Políticos mortos por pistoleiros

A 213 km da capital Fortaleza, a pacata cidade cearense tem apenas 7,5 mil habitantes, de acordo com dados do IBGE (Instituto Brasileiro de Geografia e Estatística). Mas tem convivido nos últimos anos com assassinatos, inclusive de políticos da região, em plena luz do dia.

Ao todo, quatro políticos foram mortos a tiros por pistoleiros nos últimos anos. O caso mais recente foi o do ex-vice-prefeito Vicente Robson Chaves Freire, que era advogado e procurador-geral do município quando foi assassinado, na tarde de 5 de janeiro de 2021.

O crime faz parte da estatística elaborada pelo Fórum Brasileiro de Segurança Pública, que colocou a cidade em 1º no ranking das mais violentas do país, incluindo as mortes violentas intencionais entre 2019 e 2021.

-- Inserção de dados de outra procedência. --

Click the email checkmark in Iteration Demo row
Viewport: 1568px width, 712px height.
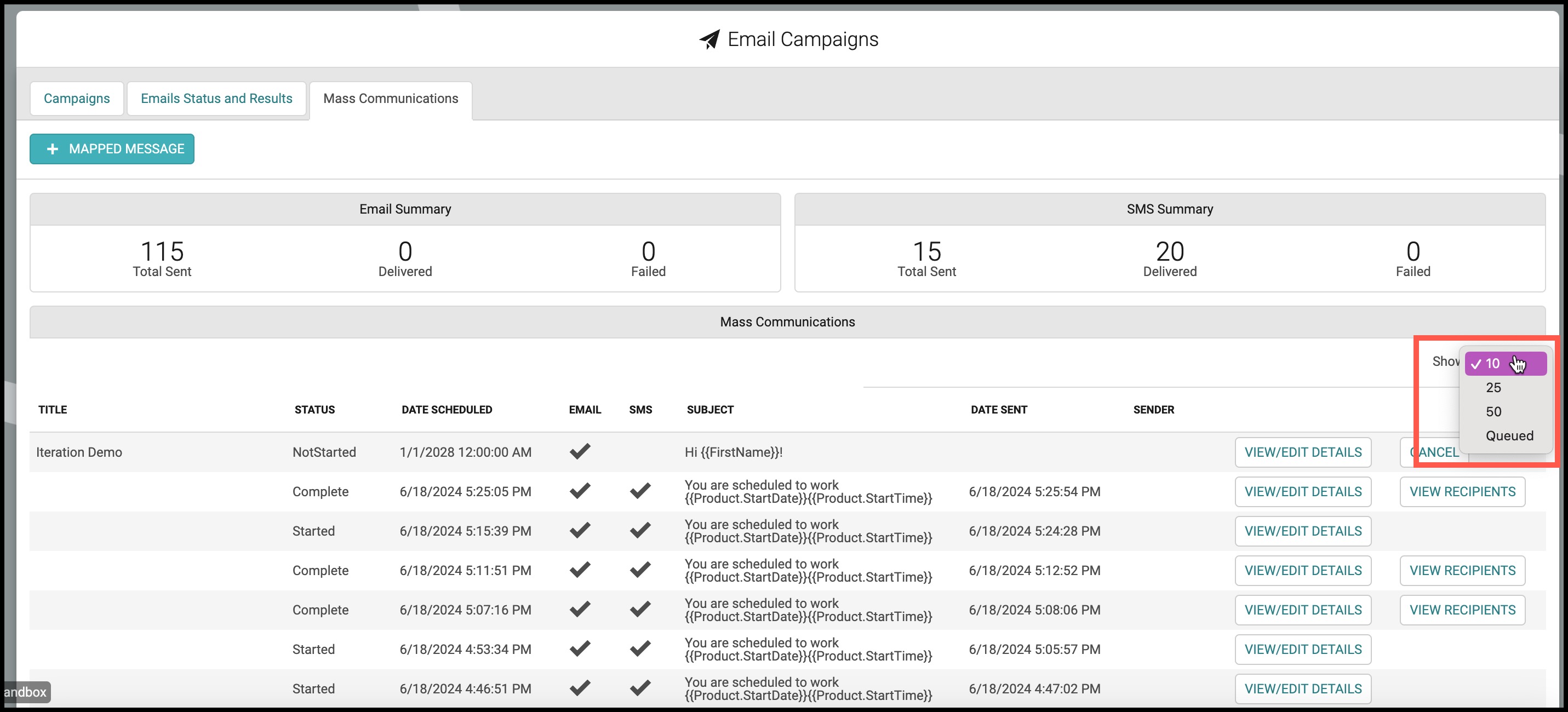(580, 451)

Dois homens desceram de uma moto e dispararam contra o político, que estava na sua fábrica de fumo em reforma. O crime teve “características de pistolagem”, segundo informaram as autoridades na época. Os criminosos fugiram e abandonaram o veículo usado no crime nas imediações.

Na manhã de 5 de setembro de 2016, o então vereador José Élbio de Almeida Chaves (PPS) foi morto a tiros de escopeta enquanto se escondia de dois atiradores na sede da Secretaria Municipal de Agricultura e Meio Ambiente.

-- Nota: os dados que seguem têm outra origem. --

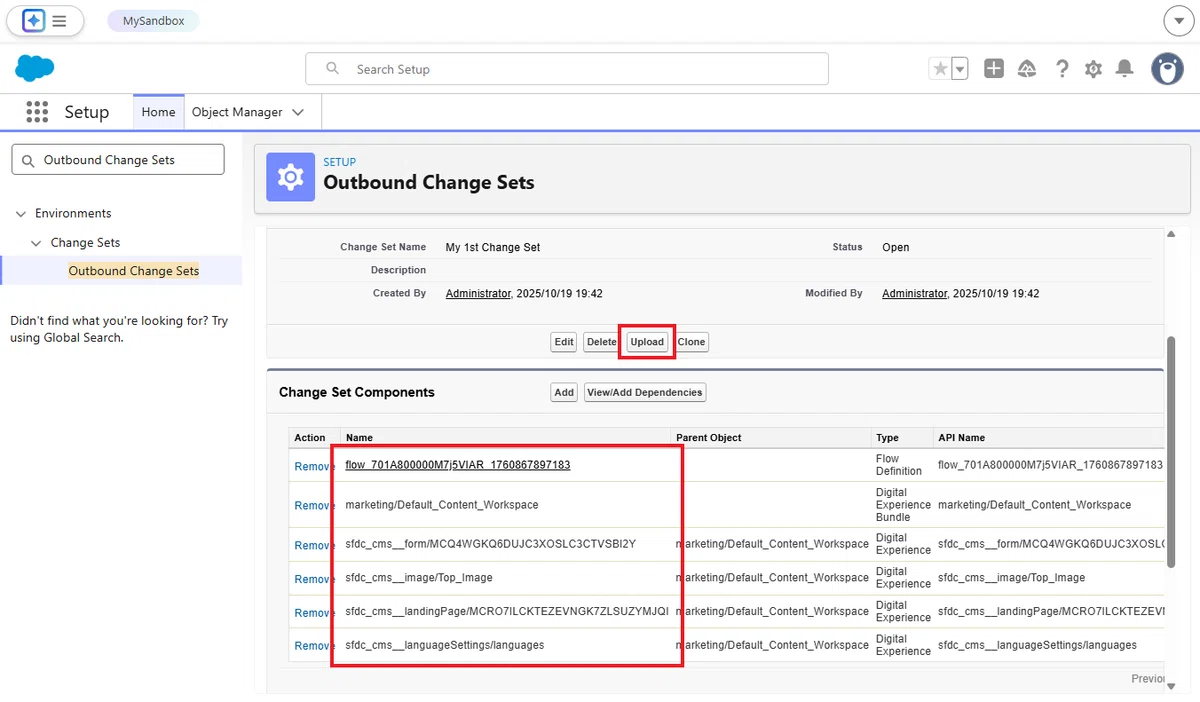Open the global actions plus icon
The image size is (1200, 702).
[993, 68]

Os assassinos, a bordo de um veículo, foram ao comércio do político, que fugiu correndo até o local onde foi morto. Na época, ele era presidente da Comissão de Finanças e Orçamento da Câmara Municipal.

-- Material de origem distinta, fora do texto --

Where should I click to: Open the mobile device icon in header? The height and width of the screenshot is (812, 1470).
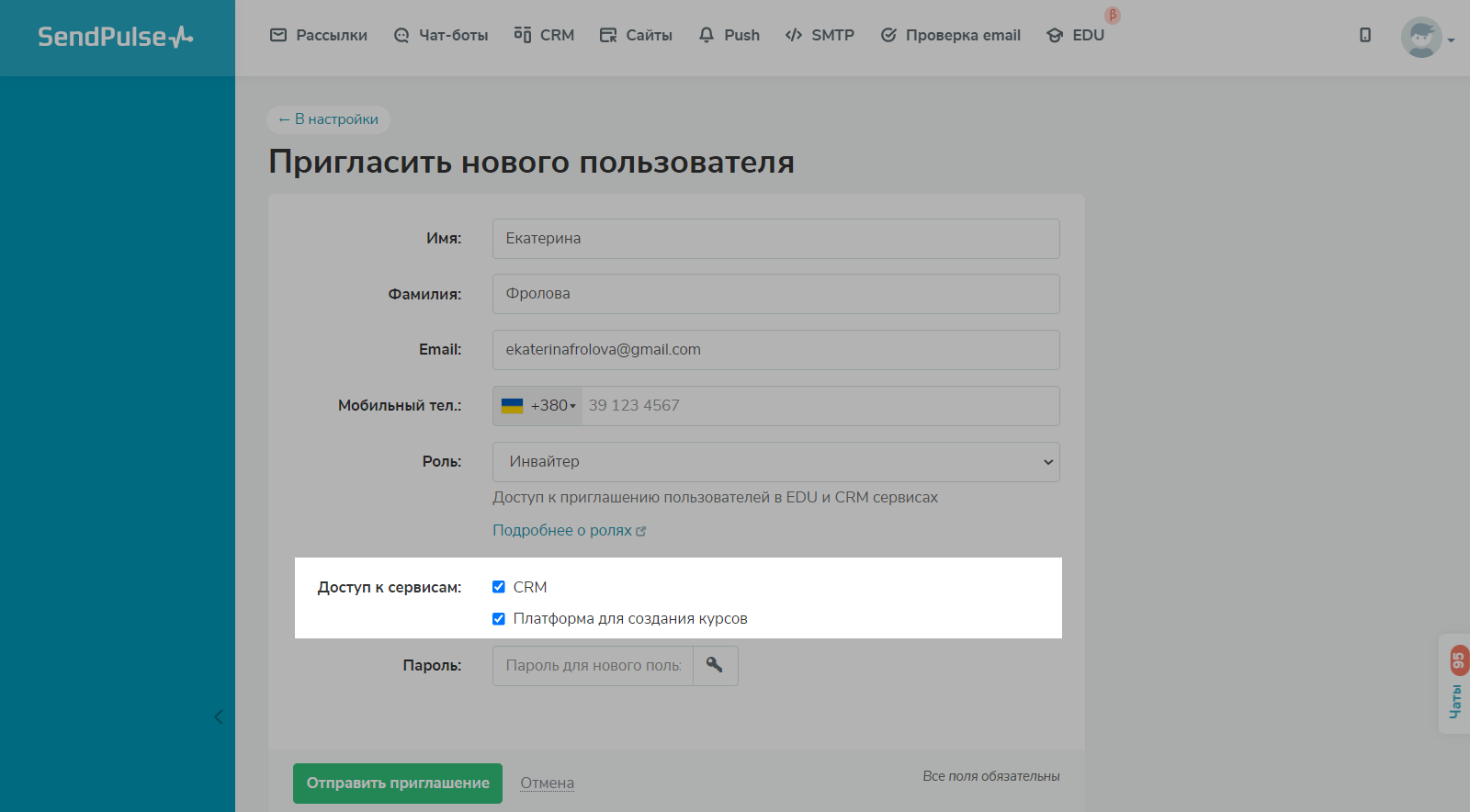[1365, 35]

Pouco mais de três meses depois, na noite de 27 de dezembro de 2016, o também vereador Francisco Anailde Chaves, que ocupava a presidência da Câmara, foi baleado e assassinado quando estava sentado em frente de sua própria residência. Ele cumpria o 1º ano de mandato e tinha sido o parlamentar mais votado da cidade.

Na manhã de 2 de agosto de 2017, o produtor rural e líder político Anthony Kennedy Chaves Marques se tornou o terceiro político morto em apenas um ano na cidade. Dois homens desceram de um veículo e abriram fogo, com disparos de escopeta e pistola, contra a vítima, que voltava da padaria. Kennedy havia concorrido à prefeitura de São João do Jaguaribe nas eleições de 2012.

Cenário de impunidade

Até hoje, os assassinatos dos políticos mortos em São João do Jaguaribe não foram solucionados, refletindo um cenário de impunidade no Brasil.

Sociólogos citam ‘pistoleiros’ e crimes por encomenda

O sociólogo Luiz Fábio Paiva, coordenador do Laboratório de Estudos da Violência da UFC (Universidade Federal do Ceará), relaciona a condição de São João do Jaguaribe como cidade mais violenta do país à incapacidade do Estado de conter o avanço da criminalidade.

“Há um deslocamento das facções criminosas da capital Fortaleza para as cidades do interior. Mas as ações de Segurança Pública não estão sendo suficientes para conter a disseminação da criminalidade, que geram esses homicídios”, critica.

O pesquisador diz ainda que os dados são impactados pela disseminação da prática de crimes de pistolagem para “acerto de contas”.

No interior do Ceará, o crime de pistolagem segue a lógica do acerto de contas pelo controle político do território, rixas em áreas rurais ou até por causa de dívidas com agiotas”
Luiz Fábio Paiva, sociólogo

Jania Perla de Aquino, que também coordena o laboratório da UFC, relaciona a “tradição de pistolagem” como forma de resolver a disputa por poder em meio ao desenvolvimento socioeconômico em decorrência do agronegócio.

“Com a melhora da situação econômica, há maior circulação de dinheiro. E, como historicamente a região vivencia a cultura de resolução de conflitos pela pistolagem, há assassinatos até de políticos em meio a disputas por poder”, avalia.

Há situação envolvendo pistolagem, disputas políticas e até as facções criminosas em mortes provocadas por arma de fogo. Esses homicídios fizeram com que o município entrasse no nosso radar”
Thiago de Holanda, coordenador do Comitê de Prevenção à Violência da Assembleia Legislativa do Ceará

O sociólogo César Barreira, que fundou o Laboratório de Estudos da Violência da UFC, estuda crimes ligados à pistolagem há mais de 20 anos. Ele diz que os assassinatos por encomenda atingem toda a região do entorno de São João do Jaguaribe. “O dado mais relevante é a manutenção dessa cultura da pistolagem até os tempos atuais.”